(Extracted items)
****

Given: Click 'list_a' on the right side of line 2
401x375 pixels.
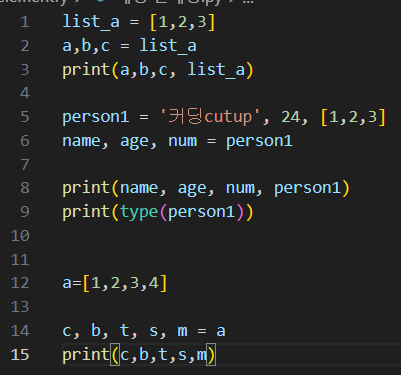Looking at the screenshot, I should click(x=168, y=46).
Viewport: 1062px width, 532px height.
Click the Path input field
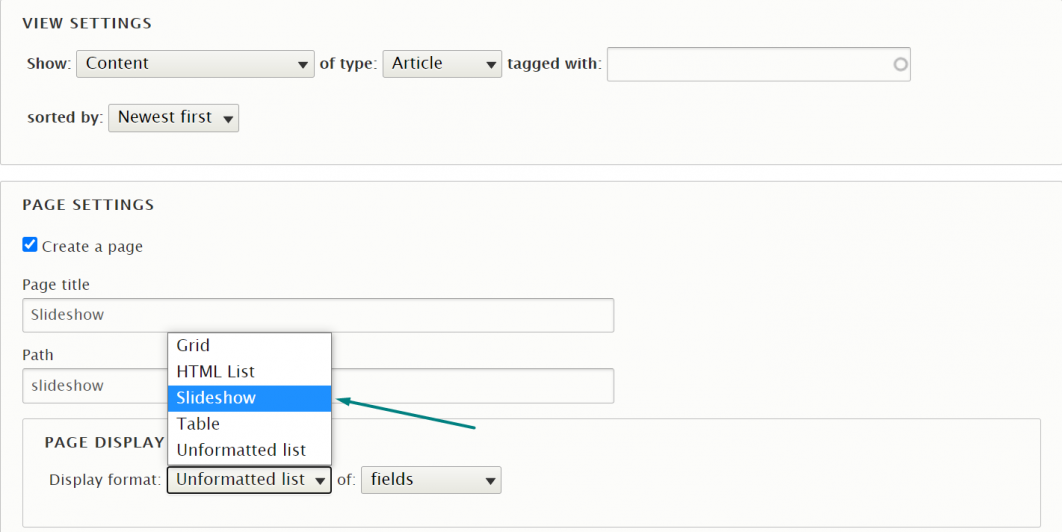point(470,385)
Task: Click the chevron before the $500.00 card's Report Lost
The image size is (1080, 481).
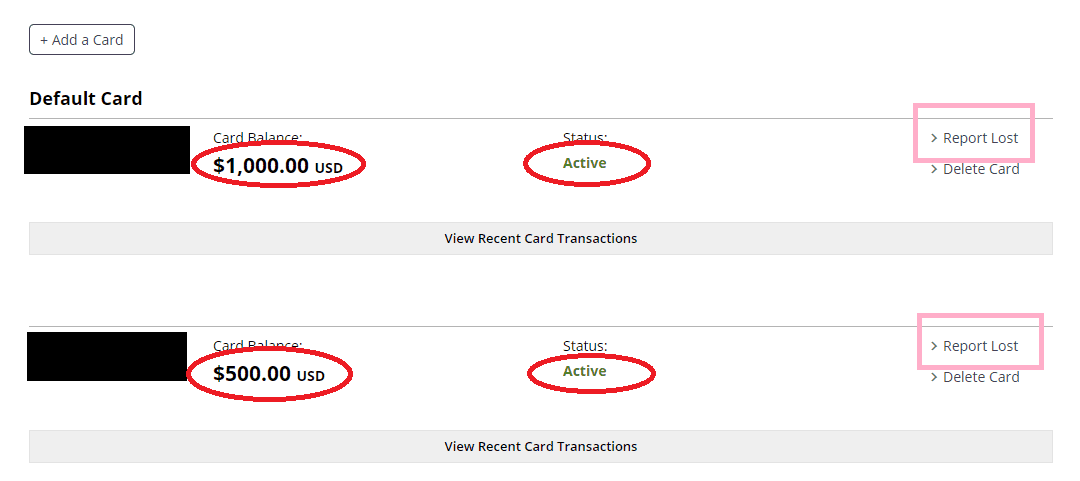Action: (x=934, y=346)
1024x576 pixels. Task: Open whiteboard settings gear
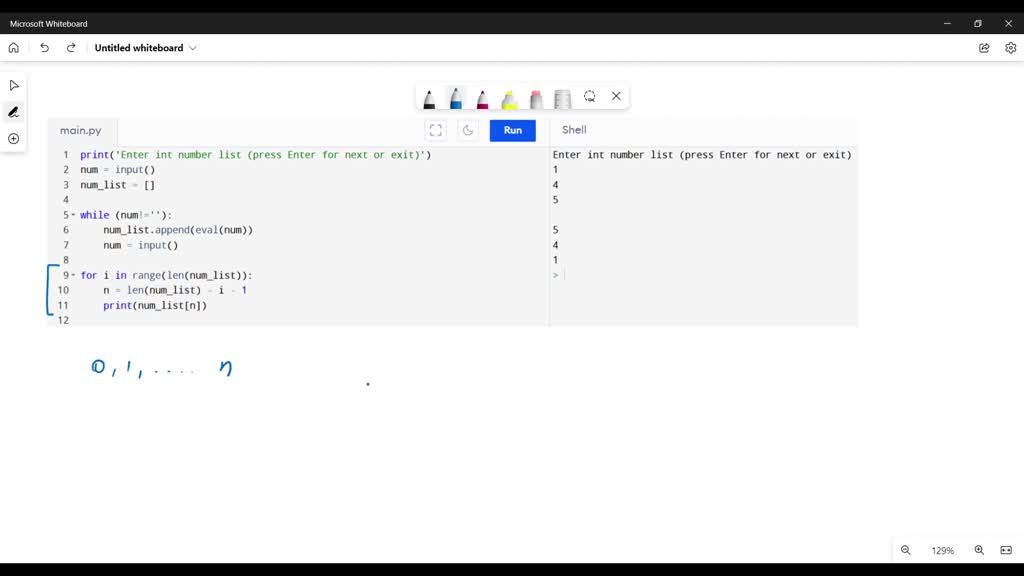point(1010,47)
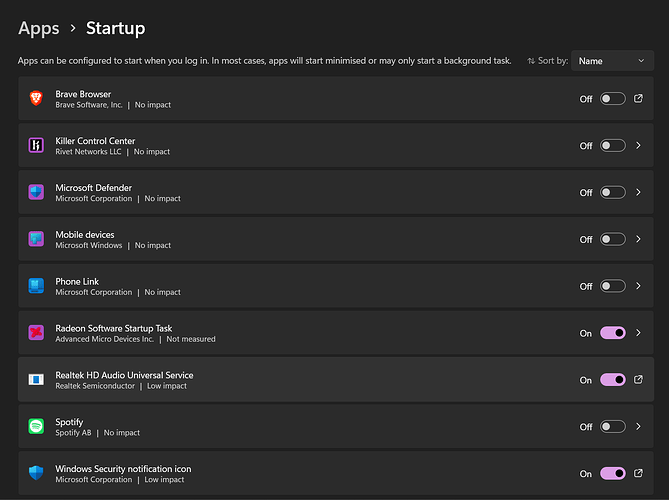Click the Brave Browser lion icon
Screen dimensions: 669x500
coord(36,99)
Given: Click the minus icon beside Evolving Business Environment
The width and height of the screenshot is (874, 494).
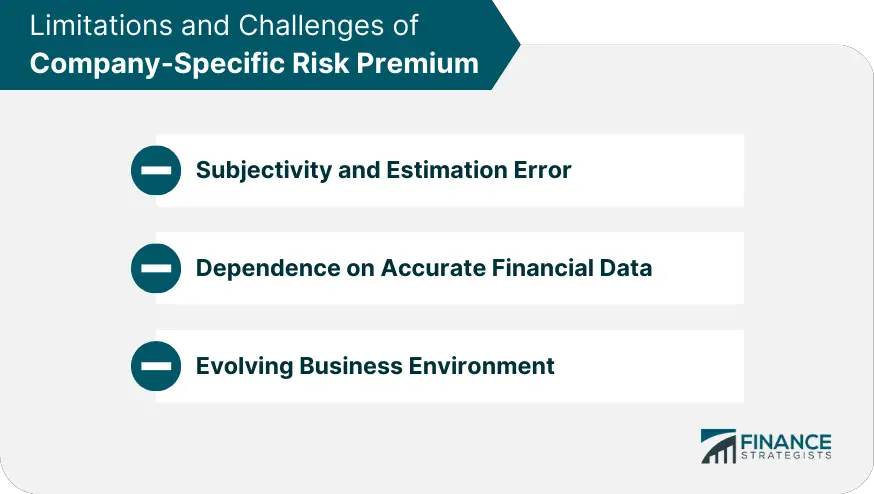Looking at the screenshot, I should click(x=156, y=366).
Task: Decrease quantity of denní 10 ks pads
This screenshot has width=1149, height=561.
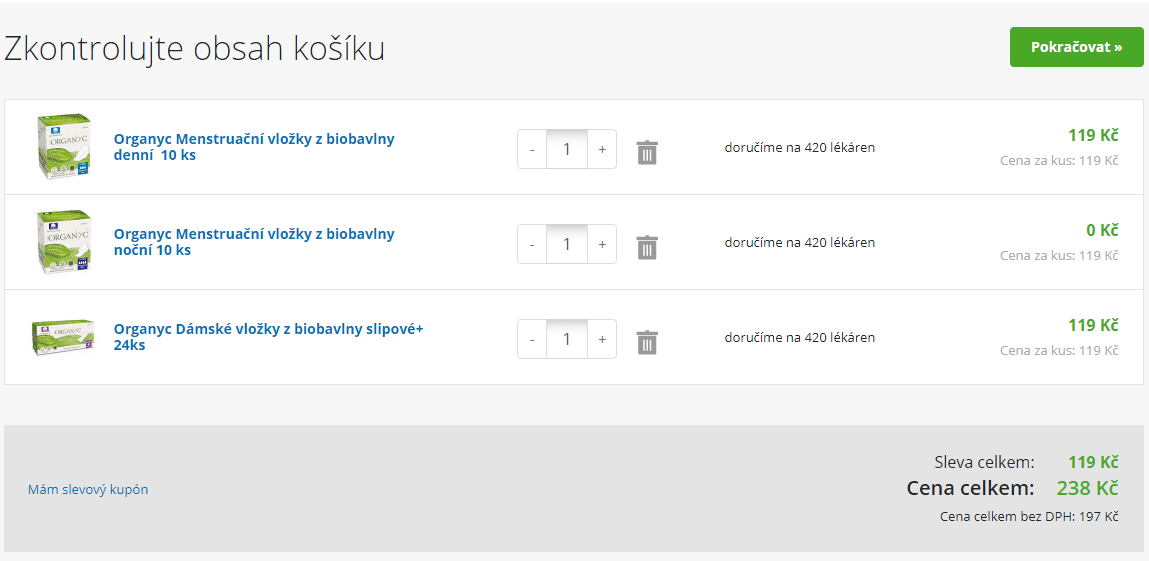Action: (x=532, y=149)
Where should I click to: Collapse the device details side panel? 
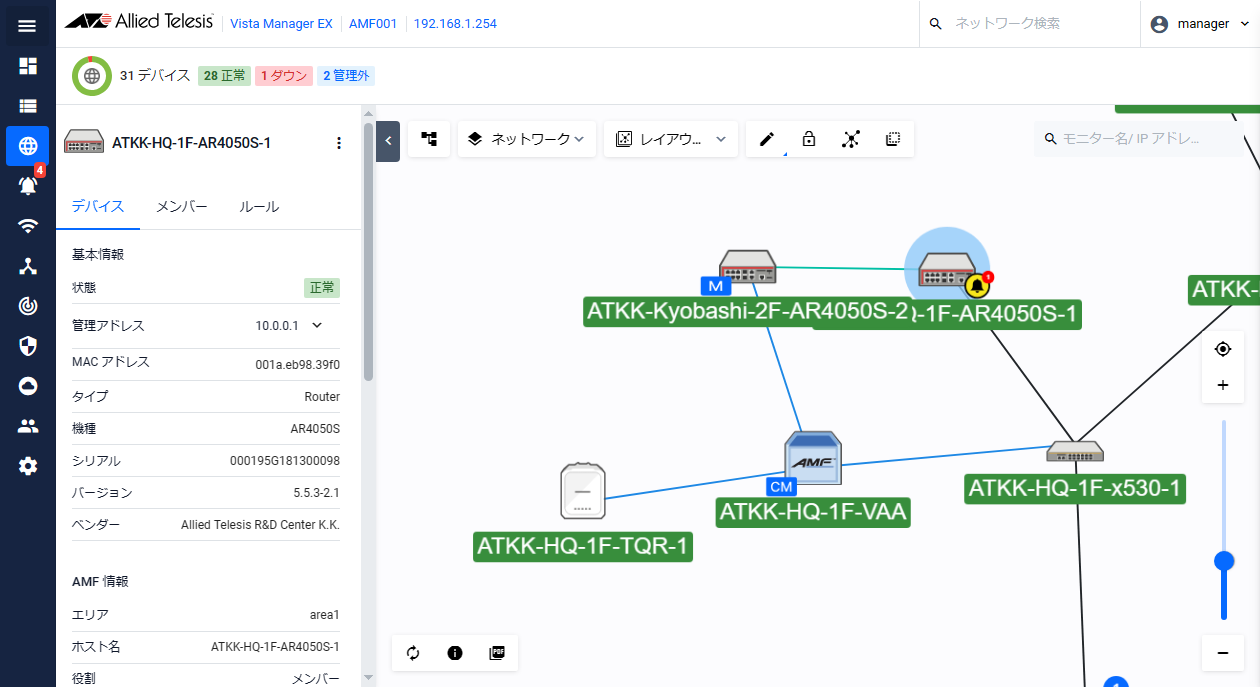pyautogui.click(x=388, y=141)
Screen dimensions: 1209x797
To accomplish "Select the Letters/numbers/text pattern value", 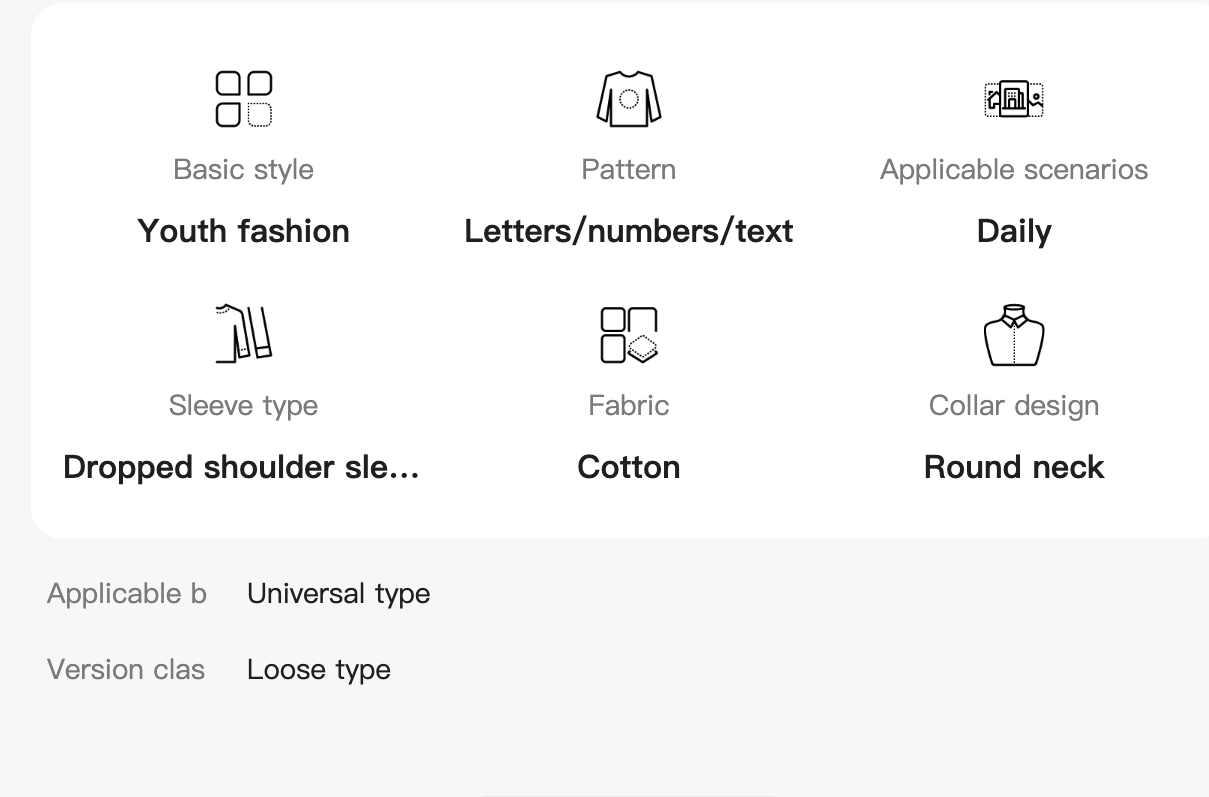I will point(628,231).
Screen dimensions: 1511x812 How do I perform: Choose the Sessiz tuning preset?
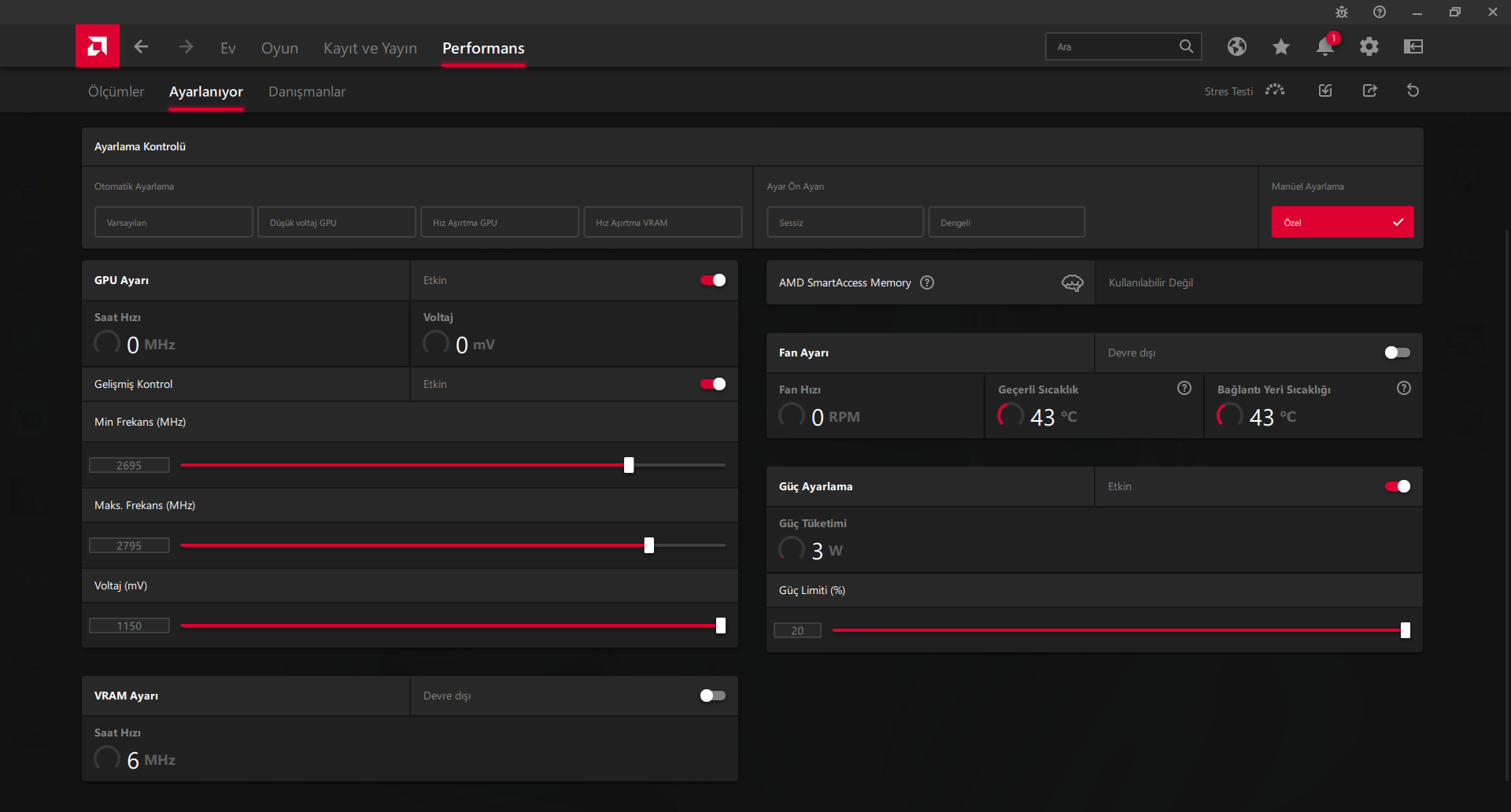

****

Can you reproduce the items from the very beginning through the line that contains "coord(36,99)"? Leave the pictures out of your answer.

Given: Click 'list_a' on the right side of line 2
401x375 pixels.
Looking at the screenshot, I should click(x=168, y=46).
Viewport: 1062px width, 532px height.
Click the Path input field
point(470,385)
Task: Click the chevron before the $500.00 card's Report Lost
The image size is (1080, 481).
Action: (x=934, y=346)
1024x576 pixels. Task: Open whiteboard settings gear
point(1010,47)
Click the Brave Browser lion icon
Screen dimensions: 669x500
coord(36,99)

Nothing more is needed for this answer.